-- DESCRIPTION OF THE TASK --
Everything in the listing beneath must be transcribed exactly.
-----
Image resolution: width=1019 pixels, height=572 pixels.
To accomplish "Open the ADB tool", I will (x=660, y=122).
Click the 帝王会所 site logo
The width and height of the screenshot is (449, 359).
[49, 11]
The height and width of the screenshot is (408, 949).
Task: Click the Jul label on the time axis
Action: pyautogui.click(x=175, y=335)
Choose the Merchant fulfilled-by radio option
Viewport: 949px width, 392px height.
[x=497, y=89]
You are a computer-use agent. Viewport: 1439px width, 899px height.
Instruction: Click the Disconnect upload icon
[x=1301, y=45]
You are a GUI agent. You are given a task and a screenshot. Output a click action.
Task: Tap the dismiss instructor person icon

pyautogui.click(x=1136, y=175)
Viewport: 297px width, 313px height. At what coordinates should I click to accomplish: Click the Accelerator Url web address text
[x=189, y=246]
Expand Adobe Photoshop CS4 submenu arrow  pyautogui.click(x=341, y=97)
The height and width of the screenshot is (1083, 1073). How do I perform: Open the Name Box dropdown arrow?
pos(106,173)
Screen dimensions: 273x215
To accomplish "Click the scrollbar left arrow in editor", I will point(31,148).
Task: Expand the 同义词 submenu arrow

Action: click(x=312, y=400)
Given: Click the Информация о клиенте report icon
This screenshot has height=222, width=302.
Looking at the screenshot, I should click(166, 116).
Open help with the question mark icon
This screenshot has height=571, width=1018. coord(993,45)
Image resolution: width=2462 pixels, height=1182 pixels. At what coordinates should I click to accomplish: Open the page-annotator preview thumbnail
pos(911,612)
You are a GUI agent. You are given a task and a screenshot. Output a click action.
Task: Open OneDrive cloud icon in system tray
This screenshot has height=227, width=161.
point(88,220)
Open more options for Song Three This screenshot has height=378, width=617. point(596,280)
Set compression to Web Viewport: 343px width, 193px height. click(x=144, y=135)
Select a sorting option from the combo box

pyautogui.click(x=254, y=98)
-----
-- RESPONSE TO THE TASK --
Image resolution: width=1019 pixels, height=572 pixels.
To accomplish "Open the ADB tool", I will (x=660, y=122).
Click the 帝王会所 site logo
The width and height of the screenshot is (449, 359).
[49, 11]
The height and width of the screenshot is (408, 949).
Task: Click the Jul label on the time axis
Action: pyautogui.click(x=175, y=335)
Choose the Merchant fulfilled-by radio option
Viewport: 949px width, 392px height.
[x=497, y=89]
You are a computer-use agent. Viewport: 1439px width, 899px height.
Instruction: Click the Disconnect upload icon
[x=1301, y=45]
You are a GUI agent. You are given a task and a screenshot. Output a click action.
Task: Tap the dismiss instructor person icon

pyautogui.click(x=1136, y=175)
Viewport: 297px width, 313px height. At what coordinates should I click to accomplish: Click the Accelerator Url web address text
[x=189, y=246]
Expand Adobe Photoshop CS4 submenu arrow  pyautogui.click(x=341, y=97)
The height and width of the screenshot is (1083, 1073). How do I perform: Open the Name Box dropdown arrow?
pos(106,173)
Screen dimensions: 273x215
To accomplish "Click the scrollbar left arrow in editor", I will point(31,148).
Task: Expand the 同义词 submenu arrow

Action: click(x=312, y=400)
Given: Click the Информация о клиенте report icon
This screenshot has height=222, width=302.
Looking at the screenshot, I should click(166, 116).
Open help with the question mark icon
This screenshot has height=571, width=1018. coord(993,45)
Image resolution: width=2462 pixels, height=1182 pixels. At what coordinates should I click to accomplish: Open the page-annotator preview thumbnail
pos(911,612)
You are a GUI agent. You are given a task and a screenshot. Output a click action.
Task: Open OneDrive cloud icon in system tray
This screenshot has height=227, width=161.
point(88,220)
Open more options for Song Three This screenshot has height=378, width=617. point(596,280)
Set compression to Web Viewport: 343px width, 193px height. click(x=144, y=135)
Select a sorting option from the combo box

pyautogui.click(x=254, y=98)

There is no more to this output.